El millonario Donald J. Trump se propuso quedar a la altura de las más grandes figuras de la historia política de Estados Unidos, pero al ritmo que sigue puede terminar asociado, más bien, al exclusivo club de los presidentes acorralados por un impeachment.

Los dos únicos presidentes estadounidenses sometidos a un impeachment fueron enjuiciados al final de sus mandatos y por cuestiones de política interna, como Andrew Johnson (1868) o éticas, como Bill Clinton (1998). Esta vez, el presidente Trump –que lleva apenas meses en la Casa Blanca- es investigado nada menos que por sus conexiones con una potencia rival, Rusia.


Y aunque Richard Nixon evitó un seguro impeachment por el Watergate, es ahora el fantasma de su renuncia (1974) lo que ronda sobre Trump, ante la escalada de revelaciones del Rusia-gate y las consecuencias internacionales que pueden causar las peripecias de un líder sin experiencia ni tradición partidaria.

Los sospechosos lazos del trumpismo con la Rusia de Vladimir Putin comenzaron antes de su elección como presidente, cuando en 2016 tuvo que despedir a su jefe de campaña, Paul Manafort, acusado de hacer lobby a favor del régimen pro ruso de Ucrania, cuando Washington y Moscú atravesaban un revival de la Guerra Fría.

Manafort fue reemplazado en la campaña por el publicista e ideólogo nacionalista Steve Bannon, un abierto admirador de Putin que llevó a Trump a la Casa Blanca y que parecía convertirse en su monje negro hasta que el establishment político le cortó tempranamente el paso.

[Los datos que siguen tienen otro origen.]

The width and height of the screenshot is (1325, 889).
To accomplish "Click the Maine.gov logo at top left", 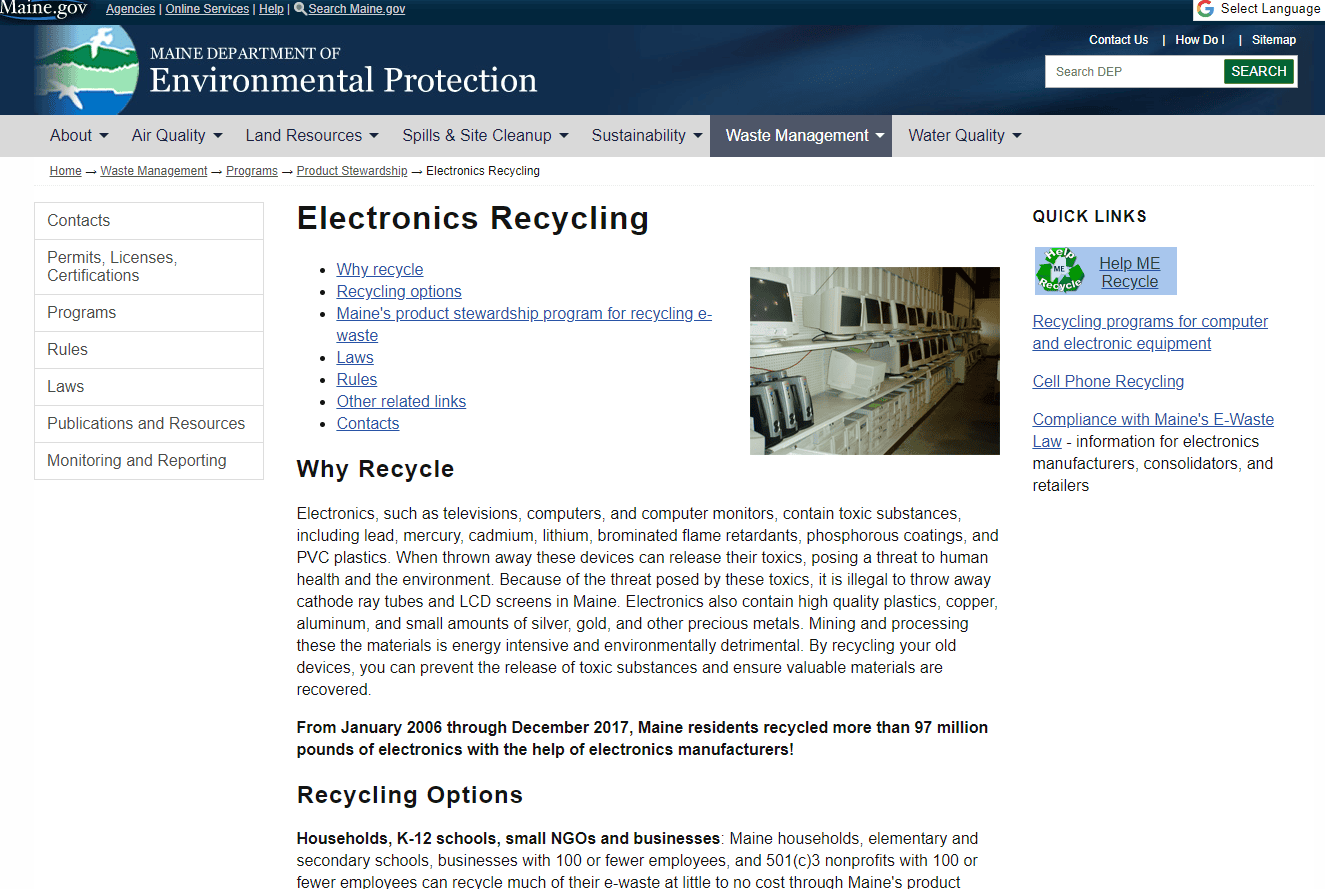I will click(44, 10).
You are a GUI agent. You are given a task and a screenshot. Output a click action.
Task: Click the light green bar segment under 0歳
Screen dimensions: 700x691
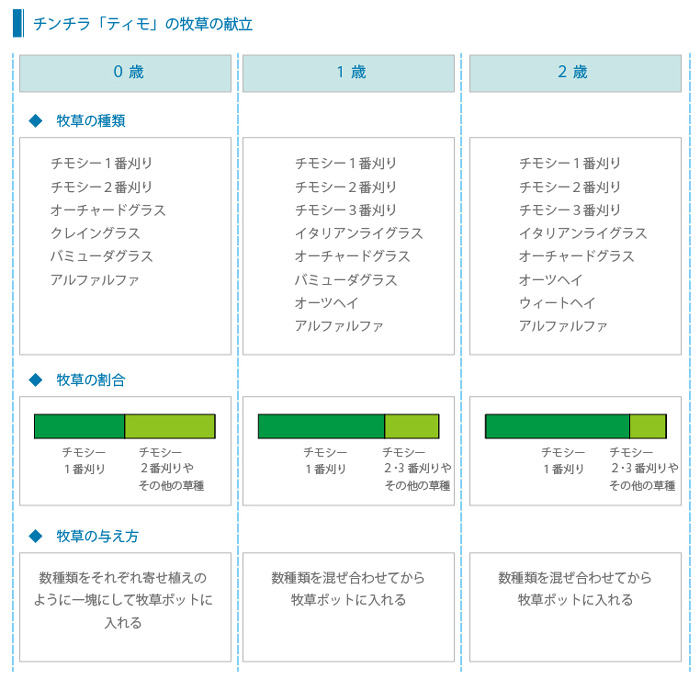click(x=169, y=426)
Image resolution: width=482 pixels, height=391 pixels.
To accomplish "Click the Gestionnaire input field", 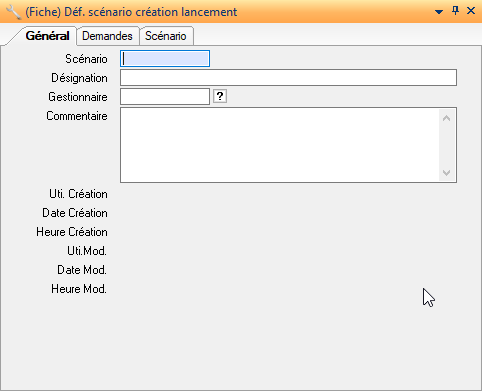I will point(165,97).
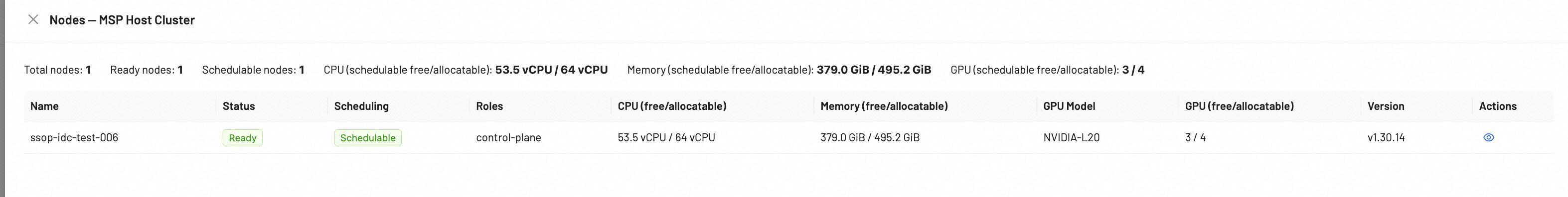The image size is (1568, 197).
Task: Click the Ready status badge
Action: click(242, 138)
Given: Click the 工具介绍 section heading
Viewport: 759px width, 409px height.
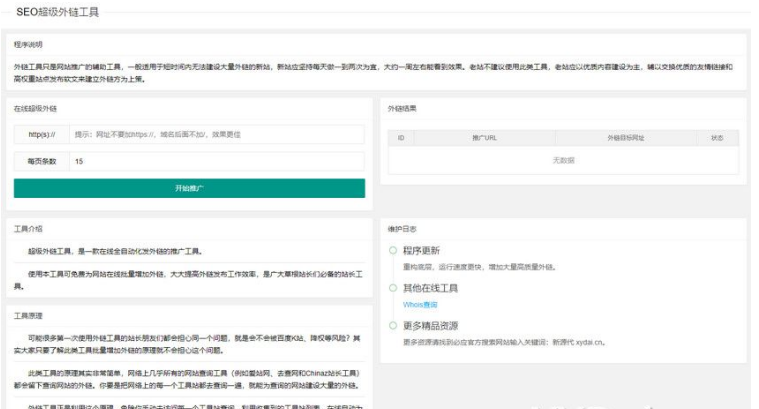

Pero la conexión rusa seguía ahí y resurgió con mayor escándalo con la renuncia de Michael Flynn, el estratégico Consejero de Seguridad Nacional del presidente, que en el pasado había compartido comidas con Putin en Moscú, con pasaje y estadía solventados por el gobierno ruso, y que continuó su affaire en reuniones con el embajador ruso en Washington.

Todo empeoró cuando, como con Nixon, la prensa trajo una nueva revelación: Trump le había pedido al jefe del FBI, James Comey, que “dejara ir” a Flynn sin investigar sus andanzas rusas. Como se negó, el investigador más importante del país terminó despedido por el Presidente hace dos semanas.

El trasfondo es impactante: Comey fue quien en vísperas de las elecciones de noviembre reabrió la investigación sobre los mails hackeados a la candidata demócrata Hillary Clinton como jefa del Departamento de Estado bajo la Administración Obama.

Desde entonces, todo Washington se pregunta: ¿cuánto favoreció la maniobra de Comey el triunfo de Trump? Y, más inquietante, ¿estuvo la Rusia de Putin detrás del hackeo de los mails que terminó de arruinar las posibilidades electorales de Hillary?

Mientras tanto, editorialistas, analistas y legisladores no dejan de evocar el caso de Nixon. Un veterano asesor de Nixon, de Ronald Reagan y de Clinton, David Gergen, sentenció en estos días: “Trump ha entrado en el terreno del impeachment”.

La delicada situación político institucional puede complicarse gravemente en las próximas semanas con la comparecencia del ex jefe del FBI ante una comisión investigadora del Congreso.

La situación puede leerse en un contexto más amplio, comenzando por la condición de “outsider” de Trump y su Administración caótica.

El mismo establishment que el magnate había prometido desterrar de Washington empezó a disciplinarlo desde temprano bloqueando algunas iniciativas y puede terminar condenándolo, como a Nixon.

En ese sentido, del mismo modo que el outsider Trump representó una suerte de “hackeo” del antiguo sistema político estadounidense resulta hoy un virus que por ahora puede ser controlado pero no desactivado y que habita en las mismas grietas por las que se habrían colado los intereses rusos mezclándose con los propios intereses estratégicos tradicionales de EEUU.

Si Trump llega al impeachment, y comparando con sus otros colegas enjuiciados las razones sobran si el Congreso quisiera realmente sacarlo de la Casa Blanca, el proceso reflejará más que una crónica de intrigas aptas para el cine, como ocurrió con Nixon.

Resumirá, más bien, todo un momento de la política estadounidense y mundial, una combinación de crisis de representatividad y liderazgo, de reacomodamiento del tablero en el que cada potencia pone en juego lo mejor y lo peor que tiene.

Trump es el protagonista, pero puede terminar siendo la víctima de ese juego.